Dalai Lama warns of looming unrest in Tibet
During a visit to Germany to receive a prize, the spiritual leader said the situation in Tibet is “very tense.”Baden Baden -- The Dalai Lama warned Wednesday of a fresh uprising in Tibet in the "very tense" run-up to the 50th anniversary of the failed rebellion against Chinese rule that prompted his flight into exile.
"Today there is too much anger,” said the 73-year-old Tibetan Buddhist spiritual leader during a visit to the German spa town of Baden Baden. “The situation is very tense. At any moment, there can be an outburst of violence. This is my worry because with more uprising, there will be more crackdown. Things are very sad."
The Dalai Lama also specifically addressed fears of the Chinese military.
"It is so tense that the Chinese military have their hands on the trigger when they carry weapons,” he said. “So long as there is a Chinese military presence, there will be tension. Since public execution is difficult, they use torture when Tibetans are detained. As soon as people are arrested, they use torture -- and sometimes they kill them."
Next month marks the 50th anniversary of a failed uprising by Tibetans against communist Chinese rule -- a violent episode that prompted the Dalai Lama's flight into exile in India.
China regards the Dalai Lama as a separatist agitating for independence for Tibet.

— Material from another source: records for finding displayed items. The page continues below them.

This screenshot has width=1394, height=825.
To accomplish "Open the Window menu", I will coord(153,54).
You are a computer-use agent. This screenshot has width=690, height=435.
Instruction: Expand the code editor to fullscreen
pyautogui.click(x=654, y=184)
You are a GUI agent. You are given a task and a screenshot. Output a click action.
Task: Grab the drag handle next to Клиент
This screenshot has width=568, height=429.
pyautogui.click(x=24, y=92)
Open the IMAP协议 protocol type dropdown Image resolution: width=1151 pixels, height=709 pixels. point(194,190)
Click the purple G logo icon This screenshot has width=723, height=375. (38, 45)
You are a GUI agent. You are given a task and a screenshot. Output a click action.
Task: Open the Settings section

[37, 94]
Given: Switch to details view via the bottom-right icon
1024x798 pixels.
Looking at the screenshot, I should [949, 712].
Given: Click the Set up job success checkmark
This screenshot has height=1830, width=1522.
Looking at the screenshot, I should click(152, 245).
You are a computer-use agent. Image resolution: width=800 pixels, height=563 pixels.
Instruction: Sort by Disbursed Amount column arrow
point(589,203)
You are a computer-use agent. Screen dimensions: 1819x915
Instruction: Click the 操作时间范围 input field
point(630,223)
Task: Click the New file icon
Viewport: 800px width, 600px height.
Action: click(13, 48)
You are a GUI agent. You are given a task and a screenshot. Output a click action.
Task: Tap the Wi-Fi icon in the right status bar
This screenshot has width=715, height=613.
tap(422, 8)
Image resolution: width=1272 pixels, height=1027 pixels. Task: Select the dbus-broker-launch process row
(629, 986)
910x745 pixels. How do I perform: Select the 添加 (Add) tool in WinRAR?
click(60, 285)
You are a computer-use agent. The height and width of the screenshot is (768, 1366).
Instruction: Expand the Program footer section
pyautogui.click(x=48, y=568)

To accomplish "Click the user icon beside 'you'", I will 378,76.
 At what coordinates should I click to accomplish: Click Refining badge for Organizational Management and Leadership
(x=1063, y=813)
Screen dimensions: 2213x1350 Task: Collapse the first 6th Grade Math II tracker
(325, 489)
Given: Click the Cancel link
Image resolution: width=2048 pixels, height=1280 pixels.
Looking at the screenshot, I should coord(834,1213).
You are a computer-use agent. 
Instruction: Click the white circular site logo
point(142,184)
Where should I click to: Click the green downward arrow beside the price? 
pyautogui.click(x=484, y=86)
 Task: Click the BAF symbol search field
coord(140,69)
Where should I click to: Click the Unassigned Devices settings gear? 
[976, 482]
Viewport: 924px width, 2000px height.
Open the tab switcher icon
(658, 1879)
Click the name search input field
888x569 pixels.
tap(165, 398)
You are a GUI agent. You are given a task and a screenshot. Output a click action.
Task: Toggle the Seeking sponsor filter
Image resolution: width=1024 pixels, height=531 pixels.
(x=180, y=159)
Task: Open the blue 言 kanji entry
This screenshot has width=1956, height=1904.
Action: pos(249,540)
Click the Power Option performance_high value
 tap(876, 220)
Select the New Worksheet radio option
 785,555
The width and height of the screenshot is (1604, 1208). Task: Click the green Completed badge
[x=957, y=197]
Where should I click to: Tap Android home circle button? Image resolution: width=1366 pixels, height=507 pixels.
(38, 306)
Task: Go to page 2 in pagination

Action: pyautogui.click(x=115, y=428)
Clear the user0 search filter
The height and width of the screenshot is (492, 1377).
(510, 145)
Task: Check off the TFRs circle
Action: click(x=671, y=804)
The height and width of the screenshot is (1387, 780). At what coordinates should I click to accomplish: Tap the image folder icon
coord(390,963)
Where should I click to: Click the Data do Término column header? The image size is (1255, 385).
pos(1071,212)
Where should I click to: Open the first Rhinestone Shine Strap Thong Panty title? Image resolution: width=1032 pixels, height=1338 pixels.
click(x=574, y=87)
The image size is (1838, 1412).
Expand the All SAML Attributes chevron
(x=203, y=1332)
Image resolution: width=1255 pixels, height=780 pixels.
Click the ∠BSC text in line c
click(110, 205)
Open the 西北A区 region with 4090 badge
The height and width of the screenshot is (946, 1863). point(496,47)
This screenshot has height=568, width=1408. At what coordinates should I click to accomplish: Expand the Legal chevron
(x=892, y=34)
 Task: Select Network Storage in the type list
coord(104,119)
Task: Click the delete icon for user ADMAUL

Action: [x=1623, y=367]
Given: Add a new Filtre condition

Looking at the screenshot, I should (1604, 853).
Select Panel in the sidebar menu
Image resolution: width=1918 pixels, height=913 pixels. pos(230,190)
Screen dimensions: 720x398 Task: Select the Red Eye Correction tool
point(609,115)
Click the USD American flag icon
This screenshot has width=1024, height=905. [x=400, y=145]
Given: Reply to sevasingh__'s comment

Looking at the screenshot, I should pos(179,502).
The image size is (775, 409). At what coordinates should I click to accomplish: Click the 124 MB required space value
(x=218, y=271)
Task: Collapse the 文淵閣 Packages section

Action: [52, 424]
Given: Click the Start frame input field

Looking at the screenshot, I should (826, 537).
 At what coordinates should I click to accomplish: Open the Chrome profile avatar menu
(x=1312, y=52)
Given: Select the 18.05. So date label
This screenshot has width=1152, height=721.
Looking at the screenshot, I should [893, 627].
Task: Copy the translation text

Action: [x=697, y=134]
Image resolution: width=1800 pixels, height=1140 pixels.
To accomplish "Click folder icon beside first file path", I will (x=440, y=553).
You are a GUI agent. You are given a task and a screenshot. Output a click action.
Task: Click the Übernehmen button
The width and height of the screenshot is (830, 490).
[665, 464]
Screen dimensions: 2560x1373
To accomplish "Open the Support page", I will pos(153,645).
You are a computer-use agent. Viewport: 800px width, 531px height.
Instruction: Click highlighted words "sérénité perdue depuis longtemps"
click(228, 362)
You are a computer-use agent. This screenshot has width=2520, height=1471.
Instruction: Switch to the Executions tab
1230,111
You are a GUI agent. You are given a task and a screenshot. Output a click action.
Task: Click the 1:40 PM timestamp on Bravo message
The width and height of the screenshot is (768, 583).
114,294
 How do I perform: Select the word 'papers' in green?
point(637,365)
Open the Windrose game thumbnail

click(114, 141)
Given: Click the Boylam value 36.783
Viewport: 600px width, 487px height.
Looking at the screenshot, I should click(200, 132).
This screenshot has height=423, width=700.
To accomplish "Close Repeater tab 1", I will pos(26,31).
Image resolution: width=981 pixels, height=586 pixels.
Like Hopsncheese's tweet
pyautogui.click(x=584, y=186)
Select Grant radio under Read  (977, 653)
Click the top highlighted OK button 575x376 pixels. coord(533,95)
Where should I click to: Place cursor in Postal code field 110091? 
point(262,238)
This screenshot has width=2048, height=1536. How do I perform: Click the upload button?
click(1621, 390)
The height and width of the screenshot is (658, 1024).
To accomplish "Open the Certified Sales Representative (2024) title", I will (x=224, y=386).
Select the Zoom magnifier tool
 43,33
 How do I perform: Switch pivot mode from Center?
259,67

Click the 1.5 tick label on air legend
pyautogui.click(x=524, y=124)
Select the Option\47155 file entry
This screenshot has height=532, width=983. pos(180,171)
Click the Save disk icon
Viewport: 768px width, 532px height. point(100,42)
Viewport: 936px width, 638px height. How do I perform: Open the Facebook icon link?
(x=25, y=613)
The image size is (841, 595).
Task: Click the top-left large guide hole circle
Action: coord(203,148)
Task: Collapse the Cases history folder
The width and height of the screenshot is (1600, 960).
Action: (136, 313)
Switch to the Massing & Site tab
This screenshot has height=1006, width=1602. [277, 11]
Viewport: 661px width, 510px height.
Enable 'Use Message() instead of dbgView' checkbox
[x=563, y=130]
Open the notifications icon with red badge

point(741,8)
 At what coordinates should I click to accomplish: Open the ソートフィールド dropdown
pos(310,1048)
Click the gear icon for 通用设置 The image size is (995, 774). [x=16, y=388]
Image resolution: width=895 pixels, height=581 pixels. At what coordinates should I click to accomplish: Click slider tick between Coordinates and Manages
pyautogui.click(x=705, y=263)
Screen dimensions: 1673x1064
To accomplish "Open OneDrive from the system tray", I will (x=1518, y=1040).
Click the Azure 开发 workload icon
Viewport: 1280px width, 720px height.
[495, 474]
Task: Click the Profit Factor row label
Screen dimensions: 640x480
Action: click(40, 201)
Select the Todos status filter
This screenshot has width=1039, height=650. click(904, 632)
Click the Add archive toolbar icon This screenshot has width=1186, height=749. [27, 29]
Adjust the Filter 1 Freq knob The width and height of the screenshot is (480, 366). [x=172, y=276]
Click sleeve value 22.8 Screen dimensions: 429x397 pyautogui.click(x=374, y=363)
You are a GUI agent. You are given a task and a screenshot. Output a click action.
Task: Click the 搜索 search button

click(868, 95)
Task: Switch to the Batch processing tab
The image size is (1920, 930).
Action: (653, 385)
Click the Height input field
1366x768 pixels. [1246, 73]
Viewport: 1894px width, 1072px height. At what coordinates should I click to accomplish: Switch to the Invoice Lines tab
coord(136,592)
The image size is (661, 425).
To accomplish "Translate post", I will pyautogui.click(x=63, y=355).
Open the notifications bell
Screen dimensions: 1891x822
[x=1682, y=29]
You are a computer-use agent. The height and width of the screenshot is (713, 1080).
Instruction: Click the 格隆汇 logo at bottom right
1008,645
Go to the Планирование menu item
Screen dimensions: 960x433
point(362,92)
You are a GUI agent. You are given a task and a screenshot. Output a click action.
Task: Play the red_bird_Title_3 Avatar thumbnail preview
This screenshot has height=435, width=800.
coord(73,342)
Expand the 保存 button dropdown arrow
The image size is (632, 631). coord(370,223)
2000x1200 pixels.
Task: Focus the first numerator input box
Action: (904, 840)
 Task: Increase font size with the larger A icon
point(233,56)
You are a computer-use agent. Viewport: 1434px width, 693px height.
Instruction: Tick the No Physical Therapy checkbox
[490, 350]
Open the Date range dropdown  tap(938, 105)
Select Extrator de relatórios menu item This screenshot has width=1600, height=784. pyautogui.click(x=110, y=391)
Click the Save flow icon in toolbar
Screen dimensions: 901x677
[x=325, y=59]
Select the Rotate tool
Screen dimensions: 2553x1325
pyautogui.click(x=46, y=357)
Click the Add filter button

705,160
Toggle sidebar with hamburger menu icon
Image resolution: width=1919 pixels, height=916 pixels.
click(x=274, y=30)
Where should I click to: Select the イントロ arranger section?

It lodges strong protests whenever he meets with political leaders overseas or is accorded an official welcome of any kind.
Now based in Dharamsala, India, the Dalai Lama denies he is seeking independence, saying he only wants real autonomy for Tibet and an end to Chinese cultural oppression.
He was in Baden Baden for a ceremony on Tuesday in which he received the 2008 German Media Prize, which is awarded every year by a panel of German editors and journalists.
Previous recipients have included Bill Clinton, the former American president; Nelson Mandela, the Nobel laureate and former South African president; and Helmut Kohl, Germany's former chancellor.
Unrest most recently erupted in the Tibetan capital Lhasa on March 14 last year, and spread to Tibetan-populated regions around China.
Tibet's government-in-exile, which is led by the Dalai Lama, said more than 200 Tibetans were killed and about 1,000 hurt in a subsequent Chinese crackdown. The figures are disputed by Beijing.
Earlier on Wednesday, China's state-run Xinhua News Agency revealed the sentencing of 76 people in connection with the violence -- an increase from a previously reported figure of 55.
The Dalai Lama said Wednesday his information about the situation in Tibet came from "Tibetan groups or individuals who come to see me when they leave Tibet."
He said he understood that, after more than a half-century under Chinese rule, many Tibetans have "desperate opinions," but he said that non-violence was the only way forward. "The Chinese systematically suppress Tibetan identity. The Chinese are determined to crush it mercilessly."
In many places in Tibet, he said, schools have been closed, including privately funded schools that are "more free to teach Tibetan identity." It is essential, he said, "to create a signal (to Beijing) that the Tibetan question won't go, unless a mutually accepted solution is found. That is important. The interest for Tibetan culture and Tibetan human rights is now worldwide."